**WORK TASK**
Copy out the data verbatim, from the line containing "The image size is (1890, 1038)." through the line containing "The image size is (800, 1005).", including both of those lines.

**INFORMATION SUPPLIED**
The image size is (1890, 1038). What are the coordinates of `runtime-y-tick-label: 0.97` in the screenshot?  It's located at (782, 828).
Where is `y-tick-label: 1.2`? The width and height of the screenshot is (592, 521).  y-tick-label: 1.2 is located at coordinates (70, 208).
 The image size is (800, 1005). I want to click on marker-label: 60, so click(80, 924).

...

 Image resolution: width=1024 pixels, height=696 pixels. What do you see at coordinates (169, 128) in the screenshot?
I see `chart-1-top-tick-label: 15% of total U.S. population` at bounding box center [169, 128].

**COMPLETED EXERCISE**
The image size is (1890, 1038). What are the coordinates of `runtime-y-tick-label: 0.97` in the screenshot?  It's located at (782, 828).
Where is `y-tick-label: 1.2`? The width and height of the screenshot is (592, 521).  y-tick-label: 1.2 is located at coordinates (70, 208).
 The image size is (800, 1005). I want to click on marker-label: 60, so click(80, 924).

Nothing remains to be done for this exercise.